まずは穿通することが先ですからパイロットリーマーでの穿通が先ではないかと思います。いきなりファイルは使ってないと思います(使っても通らないのでは?)。
石灰化していればそれを溶解するための薬剤がどこの歯科医院にも置いてあると思います。
通常のやり方では、薬剤は10分作用させて50から70μmしか浸透しないとい学術的報告があります。未穿通部分の長さは3mm以上あることがほとんどだったりしますから、平均で穿通だけで7回以上の通院が必要なのではないかという試算があります(論文で)。

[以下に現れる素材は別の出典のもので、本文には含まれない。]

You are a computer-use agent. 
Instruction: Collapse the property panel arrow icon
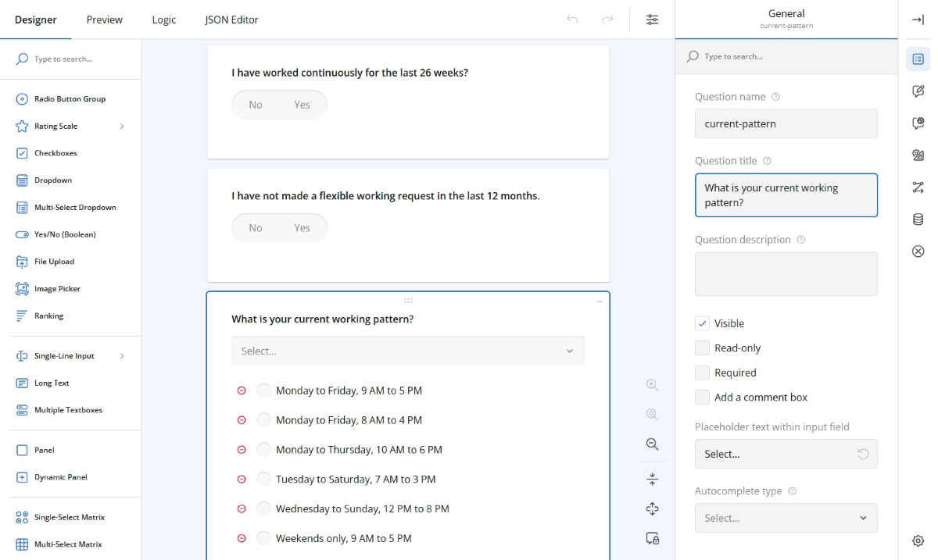tap(918, 20)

想像ですが、石灰化していて即日穿通は無理なのですでに貼薬されているのではないかと思います。頑張らないといけないのは歯科医側なので、通院回数は増えてもきちんと通院いただくことが大切ではないかと思います。
非常に地道な治療ですから、特効薬などありませんから、(やり方は色々あると思いますがそれを一般にしてもらえるか?は疑問大です)諦めずに指示された通りに通院されるしかないと想像します。
>1)象牙質とは異なります。
>2)穿通してもらうのが良いと思います。
>3)根管内の細菌を減らすのは大原則だと思います。病変が減少するかは分かりませんが、急激に拡大しないようにしておきたいでしょう。
>4)通常、EDTAなどのキレート剤がどこの一般歯科にも置いてあるでしょう。
>5)CTは断層を移動させながら画像構築可能なのですが、断層もつなぎ絵です。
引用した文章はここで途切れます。